Pequeñas historias barriales en el Día de la Madre. «Las manos entrelazadas»

Excl p/Novedades.- Homenaje de un vecino de Patricios a su madre. Un vecino que podrìa ser cualquiera de nosotros

«Le acaricia las manos. Cada tanto  ausculta la tibieza que se esconde  entre el hueco de los dedos flacos,  como raíces, que se van contrayendo en su  pulpa, y tiene miedo. Sabe que toda frialdad  y toda tierra han sido maceradas con el calor  de los que fueron.

Quisiera retener para  siempre la sangre bullente que late en el  costado ahora con fuerza menguante.  Esas manos que fueron albergue para tantas  penas y que plantaron pequeñas simientes,  que despejaron de lágrimas los ojos castaños  de sus hijos y se entrelazaron en rezo cuando su amor jugaba  la vida a una sola cana, están quietas, replegadas sobre las  sábanas, y aún asi, en el descanso, parecen activas y  dispuestas a seguir sembrando o a darle de comer a los  pájaros de la mañana que aparecen por el suburbio con  menos frecuencia que antaño.

¿Cómo no tener miedo? ¿Cómo evitar esa punzadita que  toca el costado al mirar víejas fotografias, a recordar una vida  que se antojaba plena y que, sin embargo, se fue deshojando  en esperanzas que nunca se cumplieron?

Las manos se deforman como el tiempo que  llega a la memoria en sucesión de episodios:  ¿Existieron, realmente, o son producto de esas  ensoñaciones que advienen en cabezadas  dadas sobre el viejo sofá del living?  Las manos de plegar pañales, de lavarlos, de  perfumarlos; las manos de frotar el jabón  aromático sobre las nalgas infantiles y correr el  cabello caído en un mechón arrebatado sobre  la frente.

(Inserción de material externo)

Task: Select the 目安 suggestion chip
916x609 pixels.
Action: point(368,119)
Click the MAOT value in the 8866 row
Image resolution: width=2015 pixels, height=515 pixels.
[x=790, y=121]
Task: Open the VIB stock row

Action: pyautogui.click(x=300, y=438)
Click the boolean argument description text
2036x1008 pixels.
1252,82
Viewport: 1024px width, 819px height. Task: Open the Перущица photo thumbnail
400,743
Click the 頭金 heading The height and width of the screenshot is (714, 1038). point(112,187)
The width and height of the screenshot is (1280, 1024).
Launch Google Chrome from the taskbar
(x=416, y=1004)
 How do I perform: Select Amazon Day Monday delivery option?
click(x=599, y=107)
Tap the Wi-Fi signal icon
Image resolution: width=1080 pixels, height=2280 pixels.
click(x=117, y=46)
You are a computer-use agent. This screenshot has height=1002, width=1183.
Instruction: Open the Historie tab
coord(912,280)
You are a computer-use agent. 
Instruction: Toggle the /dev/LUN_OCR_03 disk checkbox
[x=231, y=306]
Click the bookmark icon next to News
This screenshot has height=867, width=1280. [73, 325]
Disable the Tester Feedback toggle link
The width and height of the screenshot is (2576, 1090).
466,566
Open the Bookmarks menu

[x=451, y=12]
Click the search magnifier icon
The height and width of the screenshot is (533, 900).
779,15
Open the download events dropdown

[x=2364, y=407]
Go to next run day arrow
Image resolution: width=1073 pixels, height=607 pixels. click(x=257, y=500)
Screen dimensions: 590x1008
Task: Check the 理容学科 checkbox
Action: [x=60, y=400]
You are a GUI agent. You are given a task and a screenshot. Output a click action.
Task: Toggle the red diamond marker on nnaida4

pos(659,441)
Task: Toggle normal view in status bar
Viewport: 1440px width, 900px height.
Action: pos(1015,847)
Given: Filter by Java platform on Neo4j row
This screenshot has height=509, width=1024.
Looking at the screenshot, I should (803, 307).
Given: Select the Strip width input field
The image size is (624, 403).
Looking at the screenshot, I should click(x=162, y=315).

Las manos, mágicas como la rosa rueda, en estado de vigilia, inquietas como las  hojas del otoño que sobrevuelan las calles de Pompeya y  caen, al fin, exhaustas.  Las manos que mira esta tarde, mientras ella le dice, después  de mucho tiempo, “te quiero», muy suavemente, sin que el  susurro de sus labios quiebre la paz del crepúsculo del otoño.  El tenue calor de los dedos se funde en otras manos. Por  veinticuatro horas se esfumará el miedo. Y esas mismas  manos, casi quebradas, serán mañana la rosa-rueda que  abrirá su capullo virgen para que el mundo siga mundo en un  ciclo reiterado y eterno.»